What the task requires: Starting with the line that contains "You are a GUI" and stopping after the line that contains "Služby (70, 68)", return each line below exactly as written, with no others.

Source material:

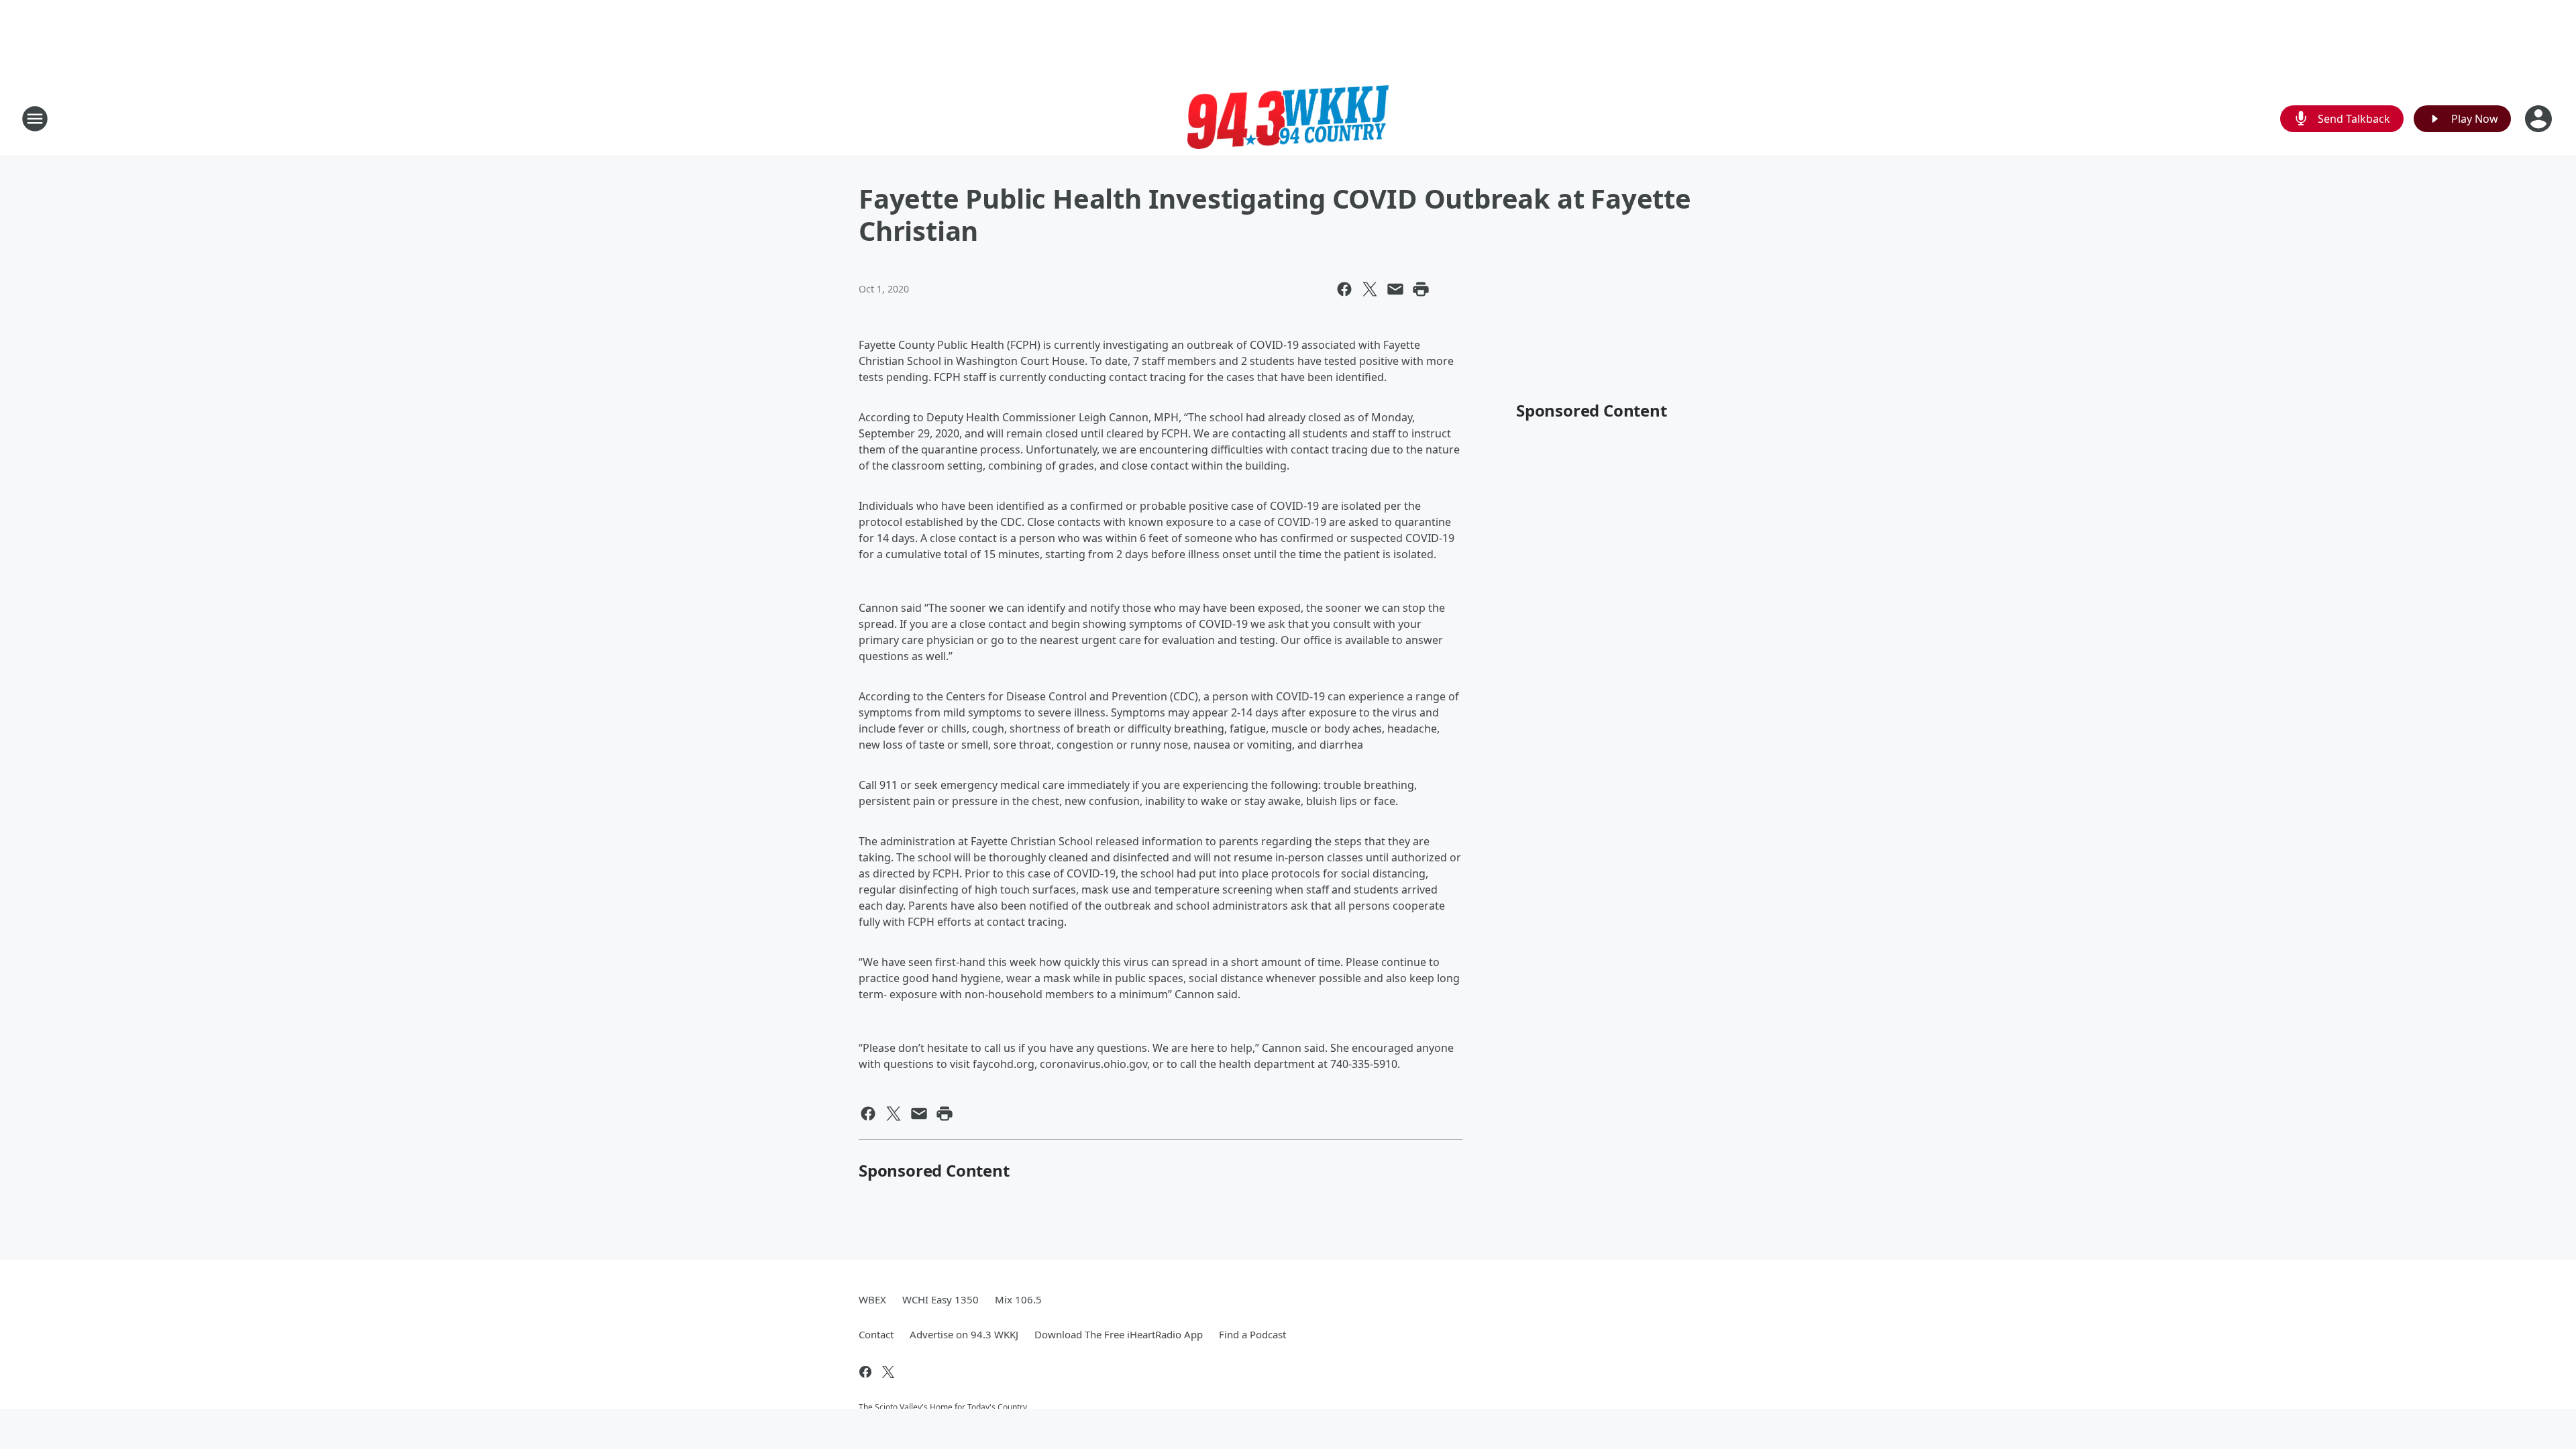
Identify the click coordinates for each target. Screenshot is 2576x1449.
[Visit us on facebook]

...

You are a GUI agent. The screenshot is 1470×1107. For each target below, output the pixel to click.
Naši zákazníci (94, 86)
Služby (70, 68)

Reply to the exercise:
You are a GUI agent. The screenshot is 1470×1107. For each target below, output the pixel to click.
Naši zákazníci (94, 86)
Služby (70, 68)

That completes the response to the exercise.